- **Work item**: Go over the data and copy out each line with "product" in it.

[Dataset entries]
━━━━━━
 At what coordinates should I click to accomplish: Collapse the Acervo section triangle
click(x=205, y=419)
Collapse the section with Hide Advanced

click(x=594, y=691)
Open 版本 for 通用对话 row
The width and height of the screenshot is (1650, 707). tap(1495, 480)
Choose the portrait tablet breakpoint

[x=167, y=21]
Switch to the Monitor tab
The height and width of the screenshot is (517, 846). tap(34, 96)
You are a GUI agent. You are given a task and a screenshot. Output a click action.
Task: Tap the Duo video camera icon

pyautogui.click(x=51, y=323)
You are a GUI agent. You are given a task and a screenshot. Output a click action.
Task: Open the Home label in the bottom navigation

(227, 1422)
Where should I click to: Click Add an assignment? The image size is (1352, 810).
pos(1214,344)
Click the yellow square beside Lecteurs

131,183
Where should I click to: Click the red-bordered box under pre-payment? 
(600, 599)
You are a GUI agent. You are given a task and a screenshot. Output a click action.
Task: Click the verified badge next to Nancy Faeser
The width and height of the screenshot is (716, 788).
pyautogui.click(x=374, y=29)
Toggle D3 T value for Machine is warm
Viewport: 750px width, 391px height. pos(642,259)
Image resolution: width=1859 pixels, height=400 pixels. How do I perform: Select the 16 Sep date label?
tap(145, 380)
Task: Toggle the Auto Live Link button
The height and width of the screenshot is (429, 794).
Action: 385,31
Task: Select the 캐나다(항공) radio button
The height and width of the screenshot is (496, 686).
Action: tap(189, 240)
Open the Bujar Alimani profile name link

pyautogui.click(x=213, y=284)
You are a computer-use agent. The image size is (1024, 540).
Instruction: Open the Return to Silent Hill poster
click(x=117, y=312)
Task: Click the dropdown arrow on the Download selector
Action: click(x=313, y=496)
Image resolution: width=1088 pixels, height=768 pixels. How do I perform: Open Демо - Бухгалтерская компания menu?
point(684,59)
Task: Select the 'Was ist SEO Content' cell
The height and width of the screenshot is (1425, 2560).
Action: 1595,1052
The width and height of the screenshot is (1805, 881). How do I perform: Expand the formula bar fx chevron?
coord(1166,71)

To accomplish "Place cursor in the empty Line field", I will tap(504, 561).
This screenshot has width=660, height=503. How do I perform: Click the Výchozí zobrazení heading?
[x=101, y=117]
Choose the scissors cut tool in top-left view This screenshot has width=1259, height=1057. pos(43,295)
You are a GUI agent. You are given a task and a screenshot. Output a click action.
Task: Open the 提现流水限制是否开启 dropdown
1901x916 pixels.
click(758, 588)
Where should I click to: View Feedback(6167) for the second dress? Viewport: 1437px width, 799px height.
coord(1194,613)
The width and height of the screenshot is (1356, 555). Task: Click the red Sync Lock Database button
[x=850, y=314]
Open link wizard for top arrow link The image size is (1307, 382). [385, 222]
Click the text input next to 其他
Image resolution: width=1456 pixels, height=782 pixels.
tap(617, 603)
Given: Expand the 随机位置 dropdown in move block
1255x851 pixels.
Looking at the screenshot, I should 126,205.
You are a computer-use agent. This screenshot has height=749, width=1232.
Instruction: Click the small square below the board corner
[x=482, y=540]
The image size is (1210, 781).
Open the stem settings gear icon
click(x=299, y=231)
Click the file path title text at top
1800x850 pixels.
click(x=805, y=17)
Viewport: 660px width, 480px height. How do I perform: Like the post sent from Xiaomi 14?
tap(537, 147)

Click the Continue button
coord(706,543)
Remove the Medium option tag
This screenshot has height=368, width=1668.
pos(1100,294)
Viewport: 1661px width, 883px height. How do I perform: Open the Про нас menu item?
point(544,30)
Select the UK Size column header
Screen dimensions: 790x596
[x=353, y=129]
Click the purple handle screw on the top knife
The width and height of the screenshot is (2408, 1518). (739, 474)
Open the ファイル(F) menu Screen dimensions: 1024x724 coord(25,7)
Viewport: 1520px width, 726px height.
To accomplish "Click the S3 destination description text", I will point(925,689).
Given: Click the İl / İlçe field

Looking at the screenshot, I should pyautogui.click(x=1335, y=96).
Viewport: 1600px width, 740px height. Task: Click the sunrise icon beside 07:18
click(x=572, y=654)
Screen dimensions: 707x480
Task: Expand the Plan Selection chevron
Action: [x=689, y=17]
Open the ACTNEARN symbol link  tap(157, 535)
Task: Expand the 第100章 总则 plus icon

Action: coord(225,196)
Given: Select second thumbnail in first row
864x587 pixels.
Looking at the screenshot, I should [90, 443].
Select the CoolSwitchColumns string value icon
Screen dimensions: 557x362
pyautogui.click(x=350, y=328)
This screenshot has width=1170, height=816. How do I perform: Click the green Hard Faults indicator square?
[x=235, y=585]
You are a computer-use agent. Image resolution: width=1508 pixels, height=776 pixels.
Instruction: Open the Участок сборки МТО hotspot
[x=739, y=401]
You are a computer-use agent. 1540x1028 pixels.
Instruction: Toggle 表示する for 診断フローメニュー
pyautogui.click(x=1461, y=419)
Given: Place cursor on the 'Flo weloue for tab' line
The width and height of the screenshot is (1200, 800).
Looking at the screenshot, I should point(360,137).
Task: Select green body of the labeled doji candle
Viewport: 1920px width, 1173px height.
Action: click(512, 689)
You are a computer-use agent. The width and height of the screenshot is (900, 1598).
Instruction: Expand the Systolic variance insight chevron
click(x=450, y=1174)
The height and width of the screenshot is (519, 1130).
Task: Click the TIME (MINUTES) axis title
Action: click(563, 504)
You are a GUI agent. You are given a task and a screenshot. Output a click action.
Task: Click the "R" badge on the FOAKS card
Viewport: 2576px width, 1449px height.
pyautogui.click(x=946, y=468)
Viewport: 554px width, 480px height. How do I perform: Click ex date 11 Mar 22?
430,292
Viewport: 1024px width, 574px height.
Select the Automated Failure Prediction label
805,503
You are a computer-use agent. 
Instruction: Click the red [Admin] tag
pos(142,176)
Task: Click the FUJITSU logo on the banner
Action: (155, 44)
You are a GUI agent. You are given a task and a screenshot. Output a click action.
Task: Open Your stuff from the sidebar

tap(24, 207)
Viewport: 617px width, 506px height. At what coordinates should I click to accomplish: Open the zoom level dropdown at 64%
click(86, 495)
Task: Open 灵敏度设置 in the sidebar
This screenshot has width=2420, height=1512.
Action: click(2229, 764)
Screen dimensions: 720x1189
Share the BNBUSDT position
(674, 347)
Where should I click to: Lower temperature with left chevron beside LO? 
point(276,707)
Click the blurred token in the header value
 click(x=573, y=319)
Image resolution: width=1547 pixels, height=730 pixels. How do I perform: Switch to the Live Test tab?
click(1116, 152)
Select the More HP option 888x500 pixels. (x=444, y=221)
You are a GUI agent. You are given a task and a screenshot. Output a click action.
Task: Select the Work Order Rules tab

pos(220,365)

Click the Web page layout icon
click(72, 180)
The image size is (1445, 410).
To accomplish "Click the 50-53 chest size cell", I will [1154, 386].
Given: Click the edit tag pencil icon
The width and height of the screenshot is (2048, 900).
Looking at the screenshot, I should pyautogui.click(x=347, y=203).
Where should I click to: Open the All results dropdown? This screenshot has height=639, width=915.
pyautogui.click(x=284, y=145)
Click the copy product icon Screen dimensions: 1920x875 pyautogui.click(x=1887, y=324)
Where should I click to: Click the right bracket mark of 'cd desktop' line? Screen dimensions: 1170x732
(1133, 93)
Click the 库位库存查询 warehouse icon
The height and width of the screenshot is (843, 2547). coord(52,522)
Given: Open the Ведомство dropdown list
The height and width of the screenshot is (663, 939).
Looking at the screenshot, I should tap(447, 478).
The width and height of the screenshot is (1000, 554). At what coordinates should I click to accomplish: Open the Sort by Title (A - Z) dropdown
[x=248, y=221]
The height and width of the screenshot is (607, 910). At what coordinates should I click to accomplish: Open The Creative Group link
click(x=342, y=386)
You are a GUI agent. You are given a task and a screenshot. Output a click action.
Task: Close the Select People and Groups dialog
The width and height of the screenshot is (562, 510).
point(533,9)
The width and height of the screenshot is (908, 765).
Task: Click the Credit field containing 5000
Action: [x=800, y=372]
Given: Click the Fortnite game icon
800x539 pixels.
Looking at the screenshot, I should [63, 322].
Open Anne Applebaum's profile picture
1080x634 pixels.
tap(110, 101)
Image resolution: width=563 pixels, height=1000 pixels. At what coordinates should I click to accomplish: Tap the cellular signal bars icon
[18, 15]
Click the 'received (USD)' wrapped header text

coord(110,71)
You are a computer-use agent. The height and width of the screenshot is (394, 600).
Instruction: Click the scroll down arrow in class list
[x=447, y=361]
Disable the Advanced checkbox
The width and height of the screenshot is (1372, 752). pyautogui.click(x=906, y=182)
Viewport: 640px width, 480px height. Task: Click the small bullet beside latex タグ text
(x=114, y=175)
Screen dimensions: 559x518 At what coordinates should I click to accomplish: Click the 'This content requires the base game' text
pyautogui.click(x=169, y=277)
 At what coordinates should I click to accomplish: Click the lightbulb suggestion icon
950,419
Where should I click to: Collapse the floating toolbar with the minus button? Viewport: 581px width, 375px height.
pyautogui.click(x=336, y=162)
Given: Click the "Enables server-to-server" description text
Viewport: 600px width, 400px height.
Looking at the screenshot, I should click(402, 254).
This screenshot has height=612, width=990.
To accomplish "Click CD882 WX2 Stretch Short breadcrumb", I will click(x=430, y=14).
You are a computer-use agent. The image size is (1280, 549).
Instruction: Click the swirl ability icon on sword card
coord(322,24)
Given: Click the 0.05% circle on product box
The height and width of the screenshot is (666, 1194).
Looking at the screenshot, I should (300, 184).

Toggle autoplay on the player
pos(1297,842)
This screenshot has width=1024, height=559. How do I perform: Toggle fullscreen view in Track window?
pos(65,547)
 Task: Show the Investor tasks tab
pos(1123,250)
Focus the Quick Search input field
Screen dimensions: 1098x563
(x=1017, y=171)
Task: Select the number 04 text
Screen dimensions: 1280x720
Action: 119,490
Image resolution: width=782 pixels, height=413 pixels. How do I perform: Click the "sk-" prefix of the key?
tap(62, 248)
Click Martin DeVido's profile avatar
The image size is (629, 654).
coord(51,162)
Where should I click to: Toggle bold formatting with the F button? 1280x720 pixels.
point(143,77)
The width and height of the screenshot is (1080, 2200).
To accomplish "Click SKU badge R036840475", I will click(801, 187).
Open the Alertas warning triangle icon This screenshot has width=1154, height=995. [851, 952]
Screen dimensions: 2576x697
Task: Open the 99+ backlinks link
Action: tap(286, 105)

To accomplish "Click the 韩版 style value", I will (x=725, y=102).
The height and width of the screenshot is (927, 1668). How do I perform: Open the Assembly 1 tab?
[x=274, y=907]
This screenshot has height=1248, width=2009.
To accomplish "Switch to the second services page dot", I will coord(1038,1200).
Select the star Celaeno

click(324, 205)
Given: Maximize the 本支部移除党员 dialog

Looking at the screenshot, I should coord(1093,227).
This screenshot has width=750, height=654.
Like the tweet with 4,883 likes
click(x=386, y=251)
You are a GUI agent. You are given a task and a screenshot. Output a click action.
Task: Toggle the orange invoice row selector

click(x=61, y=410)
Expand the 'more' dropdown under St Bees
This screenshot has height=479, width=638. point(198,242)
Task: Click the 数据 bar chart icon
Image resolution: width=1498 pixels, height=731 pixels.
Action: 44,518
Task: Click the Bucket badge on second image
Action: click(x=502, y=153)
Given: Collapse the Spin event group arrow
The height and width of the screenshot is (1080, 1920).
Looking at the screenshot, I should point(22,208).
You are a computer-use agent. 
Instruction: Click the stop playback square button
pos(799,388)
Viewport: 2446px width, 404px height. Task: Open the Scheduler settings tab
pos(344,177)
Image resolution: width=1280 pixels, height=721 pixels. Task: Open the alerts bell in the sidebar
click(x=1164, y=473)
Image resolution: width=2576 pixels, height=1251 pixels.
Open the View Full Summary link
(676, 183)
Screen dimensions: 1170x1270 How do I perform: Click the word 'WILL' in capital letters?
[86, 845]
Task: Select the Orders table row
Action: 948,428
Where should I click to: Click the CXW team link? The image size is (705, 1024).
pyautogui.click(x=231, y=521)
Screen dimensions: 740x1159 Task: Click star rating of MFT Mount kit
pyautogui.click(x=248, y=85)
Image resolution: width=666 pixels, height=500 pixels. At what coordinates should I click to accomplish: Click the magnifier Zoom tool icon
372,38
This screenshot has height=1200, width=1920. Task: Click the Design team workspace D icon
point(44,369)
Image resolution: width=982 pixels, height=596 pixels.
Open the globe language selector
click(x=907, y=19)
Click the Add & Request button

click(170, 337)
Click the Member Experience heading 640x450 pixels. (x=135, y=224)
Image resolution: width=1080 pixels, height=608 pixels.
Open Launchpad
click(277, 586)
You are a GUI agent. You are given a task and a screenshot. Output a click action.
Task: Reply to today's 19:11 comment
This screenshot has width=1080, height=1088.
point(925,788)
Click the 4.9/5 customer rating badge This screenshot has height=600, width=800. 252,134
━━━━━━
- **Answer space**:
Click the copy product icon Screen dimensions: 1920x875 pyautogui.click(x=1887, y=324)
Given: Click the 0.05% circle on product box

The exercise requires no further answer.